By mid-1999, AOL-which just two years earlier had been declared by Internet insiders "an idea whose time had come and gone"-was boasting more than 17.6 million subscribers and had become the undisputed champ of the online world. But as his company looks to the new millennium, Case realizes he cannot rest on his laurels. "Even though we've been at it for over a decade, this is like the second inning in terms of the development of this medium," Case says in a 1999 Time magazine interview. "The online business is about to become the most competitive market in the world."

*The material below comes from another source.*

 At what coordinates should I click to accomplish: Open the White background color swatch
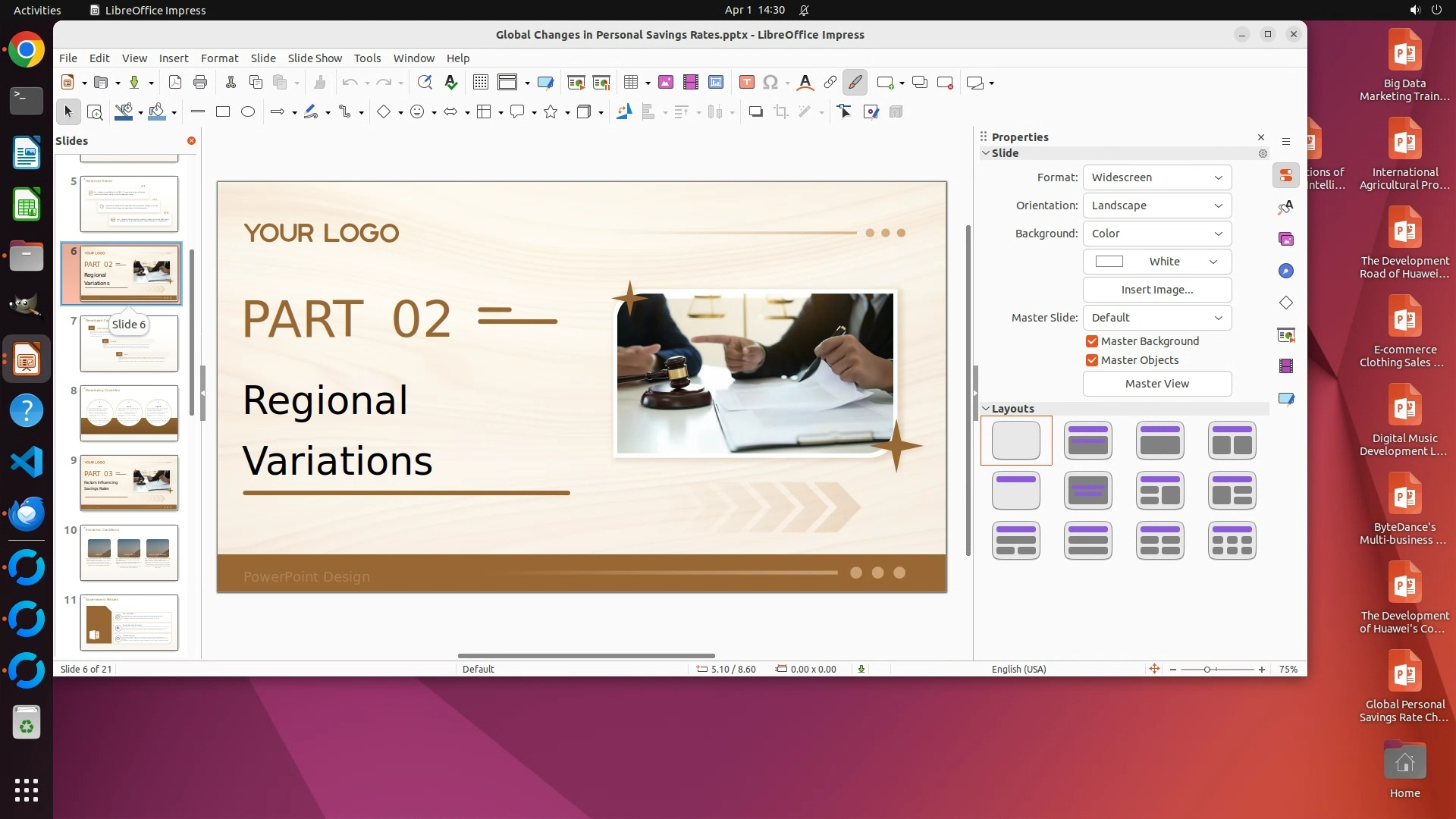pos(1156,262)
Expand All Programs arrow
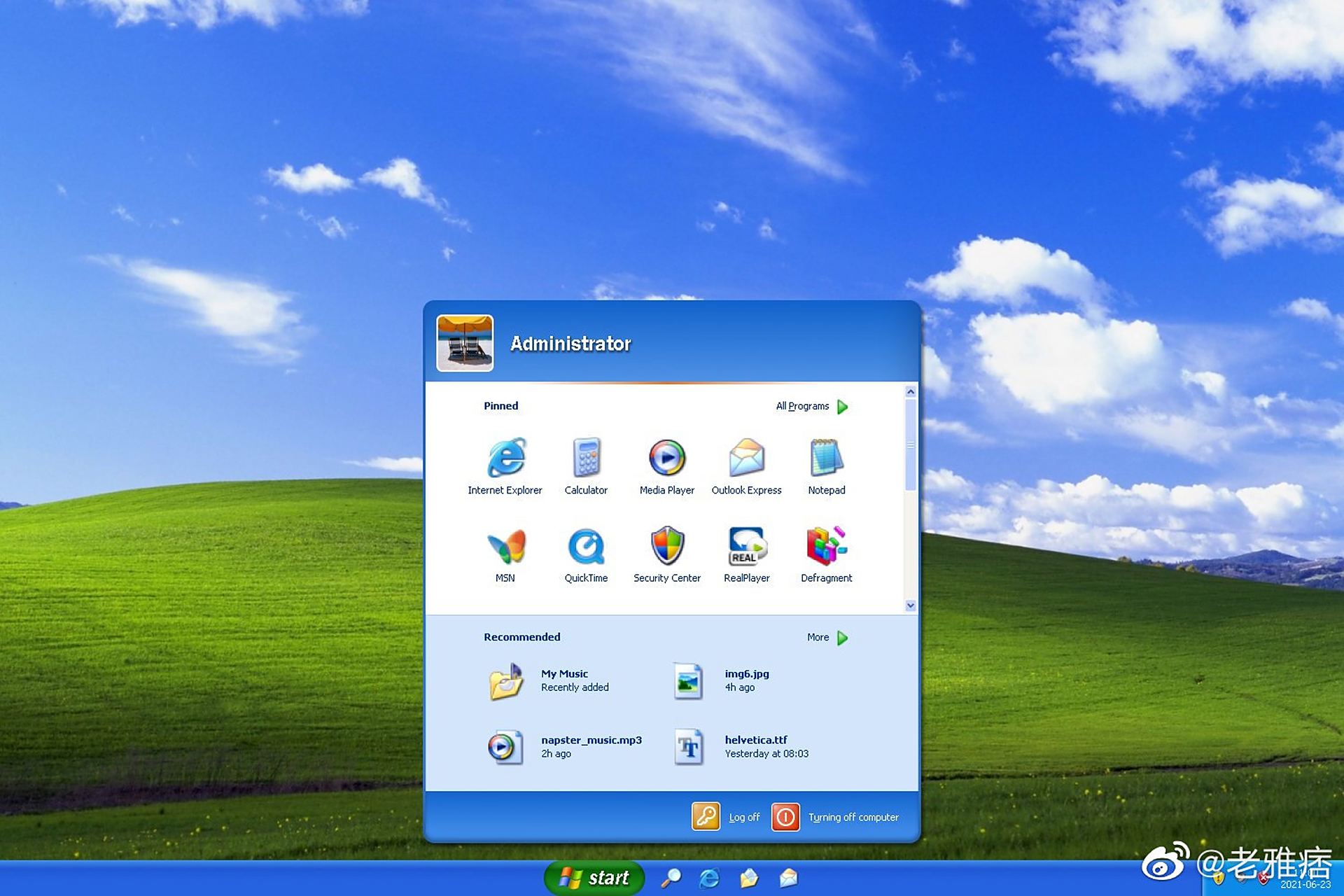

How does Case plan to stay ahead of the competition? By embracing the latest technology while continuing to give his customers what they want-cheese, tomato sauce and occasionally some pepperoni. "We plan to offer the most magical service possible," Case explains. "Our strength is to use the latest technology while hiding its complexity. We'll use the technology as a means to an end, but we've gotten here because we figure out what the customers want, not what the technologists think."
Steve Case claims he was always meant to be an entrepreneur. In fact, he's been involved in one moneymaking scheme or another since the age of 6. Steve opened his first business with his brother, Dan¬-a roadside stand where they sold lemonade made from lemons they'd picked in their backyard. They charged two cents a cup, but many of their customers gave them a nickel and let them keep the change. "We learned early the value of high margins," Dan later told Businessweek.
A few year later, the two boys formed Case Enterprises, an international mail order business that sold everything from seeds to greeting cards by mail and door to door. Somehow, Case Enterprises won the exclusive local rights to sell a brand of Swiss watch. They didn't sell a single watch. But that didn't faze them. They kept moving ahead, creating an affiliate, Aloha Sales Co., which sold ad circulars. They even shared a newspaper route. The duo never made much money. But then, according to Steve, that wasn't why they were doing it. "It was the challenge," he later told Businessweek, "the pursuit of the idea."
Between 1992 and 1999, AOL added more than 13 million new subscribers. That's more new subscribers than The New York Times and The Washington Post together have added in the past 50 years.